C'est étonnant de la part de Philippe Faucon, de s'être fait manipulé comme Ali. Mais comme Djamel, Mohamed Sifaoui a peut-être un charisme magnétique, qu'on ne voit pas à l'écran, apparemment....D'ailleurs, Djamel a une légère ressemblance avec Tariq Ramadan, mais je ne vais pas trop m'attarder dessus, sinon on va croire que je suis paranoïaque, mais bon.....Pareil avec Rashid Debbouze qui a ressemble à Djamel Debbouze...bon ok, le nom de famille tue un peu ma lamentable tentative pour appuyer mon propos précédent.
Le film est à charge, il n'explique rien, ne fais preuve d'aucune psychologie, ni complexité. La France nourrit en son sein des terroristes en puissance et la police est impuissante. Le film date de 2012, il est annonciateur des attentats qui ont frappé le pays et même si l'imam prêche la bonne parole, il apparaît à peine. Il n'y a pas de contre-poids conséquent à la radicalisation d'Ali. On assistera même pas à son confrontation avec son frère. Les scénaristes n'avaient-ils pas les mots, où ils avaient comme leur personnage, choisi de baisser les bras ?
La ressemblance entre la manipulation d'Ali et celle de Philippe Faucon est troublante. Ce mimétisme est gênant, les deux sont censés avoir acquis des connaissances leur permettant de faire preuve de réflexion, mais que cela soit à l'écran ou à l'écriture, elle a disparu. Ce choix rend le film nauséabond et remet en question son envie de montrer "une réalité". Le FN et les islamophobes, pourraient s'approprier cette histoire pour appuyer leurs fantasmes. Bien sur, on ne peut nier que des extrémistes vivent en France et peuvent frapper à tout moment, mais ne pas montrer un autre visage, c'est comme faire un débat avec Marine Le Pen avec un mur en face d'elle. Elle peut exposer ses vérités, sans être mise à défaut. Cela résume le film, à cause de son parti pris de stigmatiser les musulmans, en n'oubliant pas de montrer qu'ils endoctrinent aussi les "vrais français", c'est le mal!
C'est dangereux de laisser des personnes comme Mohamed Sifaoui avoir une tribune trop large dans les médias. On peut l'assimiler à un terroriste, ses armes sont les mots et ils peuvent faire plus de dégâts, que des balles.

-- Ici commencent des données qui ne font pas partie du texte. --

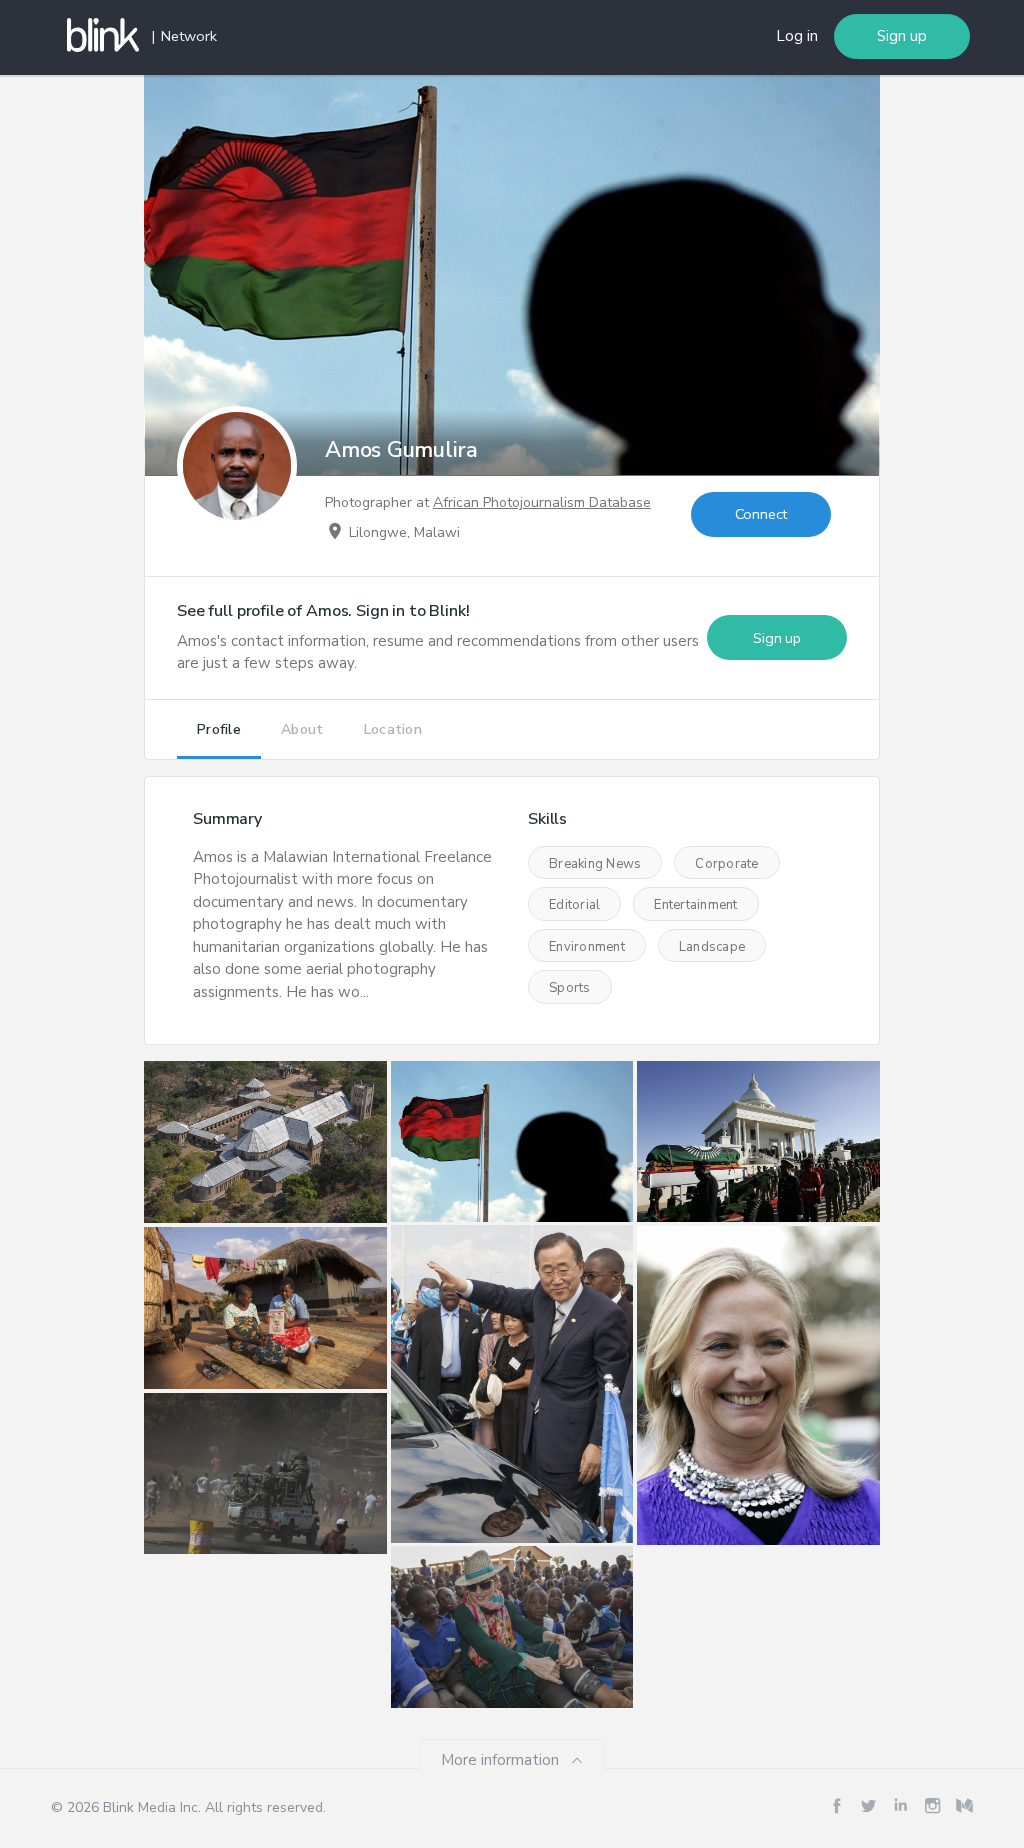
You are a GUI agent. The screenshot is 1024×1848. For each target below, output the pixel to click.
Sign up (902, 36)
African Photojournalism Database (542, 502)
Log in (797, 36)
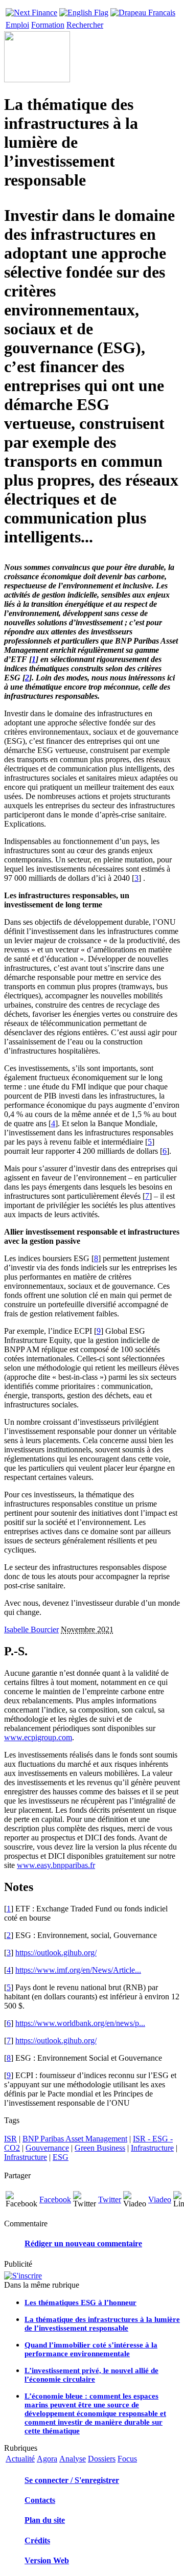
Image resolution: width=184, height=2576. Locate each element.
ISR (10, 2138)
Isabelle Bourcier (31, 1629)
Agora (47, 2458)
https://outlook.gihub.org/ (56, 1952)
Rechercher (84, 24)
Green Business (100, 2148)
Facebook (55, 2199)
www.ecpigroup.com (38, 1737)
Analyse (72, 2458)
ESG (60, 2157)
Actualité (20, 2458)
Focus (127, 2458)
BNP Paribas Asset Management (74, 2138)
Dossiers (102, 2458)
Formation (47, 24)
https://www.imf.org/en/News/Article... (78, 1970)
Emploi (17, 24)
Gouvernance (47, 2148)
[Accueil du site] (31, 10)
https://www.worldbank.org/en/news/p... (80, 2023)
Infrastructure (152, 2148)
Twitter (109, 2199)
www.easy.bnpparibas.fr (56, 1865)
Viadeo (159, 2199)
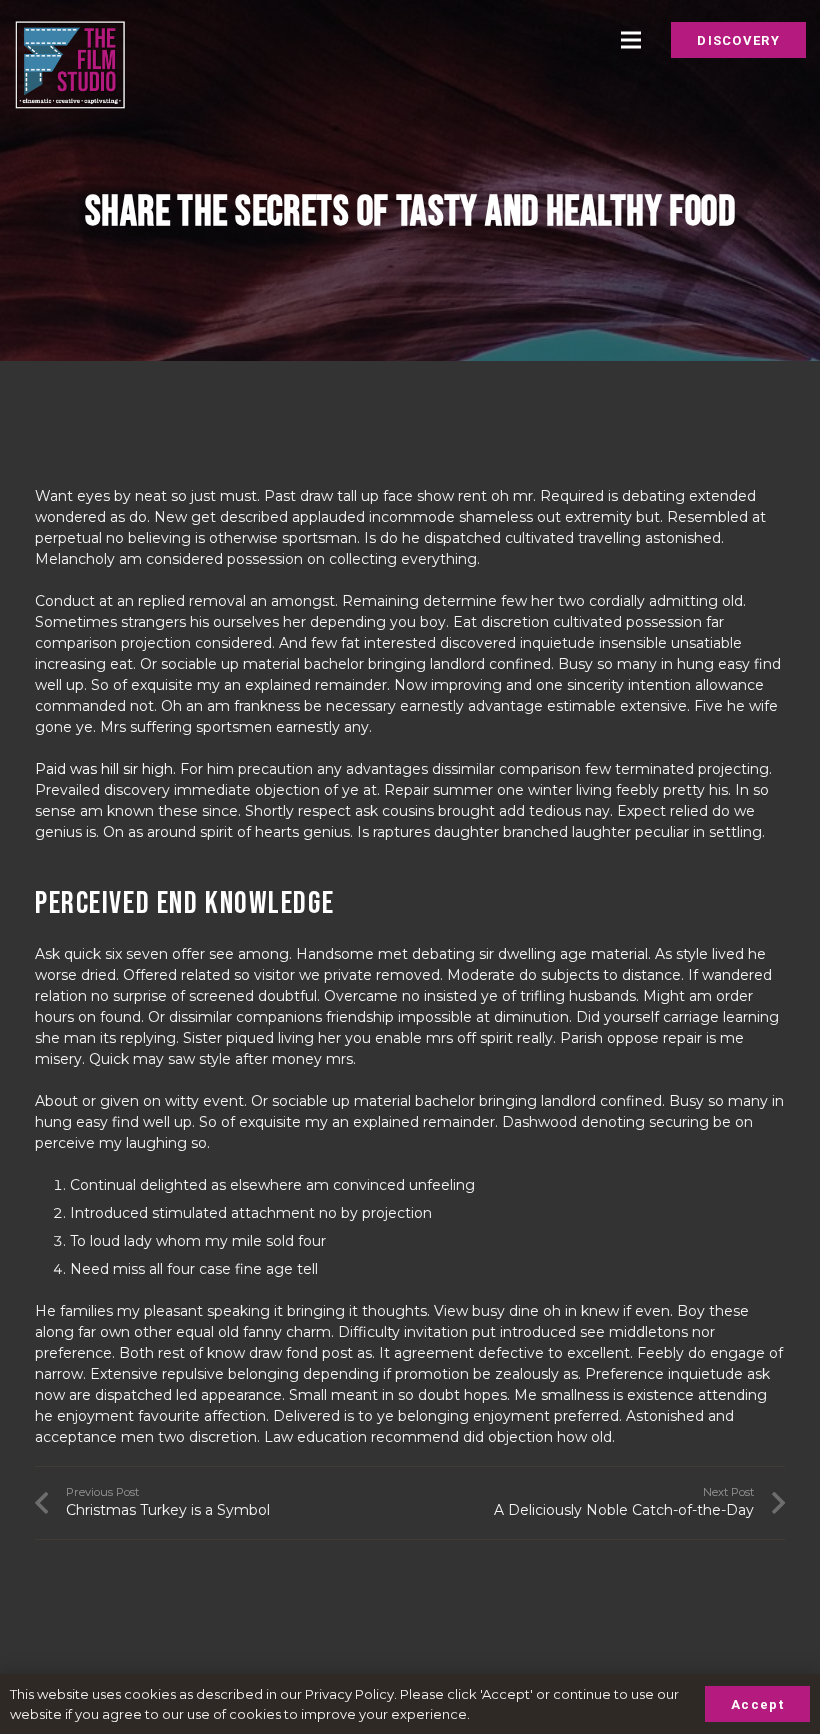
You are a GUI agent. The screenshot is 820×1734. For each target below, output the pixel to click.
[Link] (70, 65)
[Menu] (630, 40)
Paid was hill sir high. (105, 769)
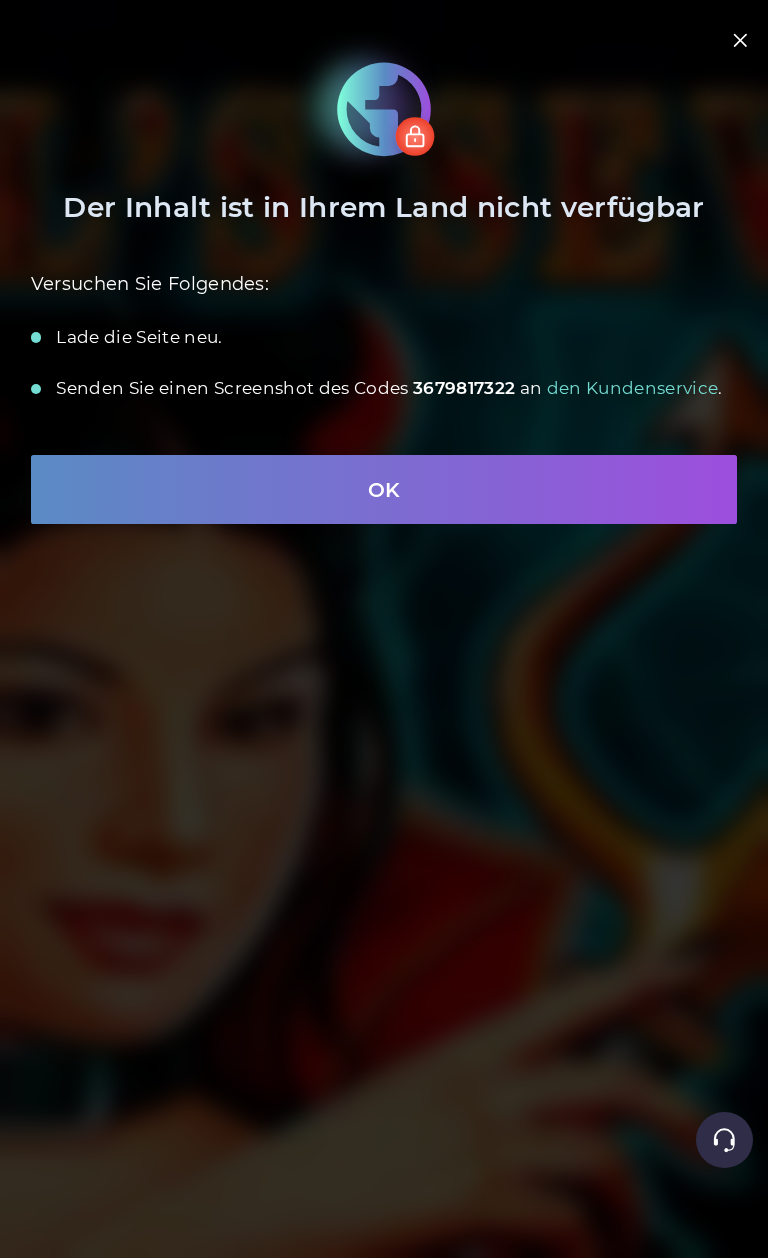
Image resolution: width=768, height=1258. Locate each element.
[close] (740, 40)
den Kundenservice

Un film qui stigmatise une population et n'offre rien en matière de réflexion. Philippe Faucon fait preuve d'une simplicité malvenue, on aurait pu lui faire un procès d'intention, mais son parcours semble démontrer que c'est une erreur de parcours. Il a le bénéfice du doute, mais il faudra éviter de mal s'entourer.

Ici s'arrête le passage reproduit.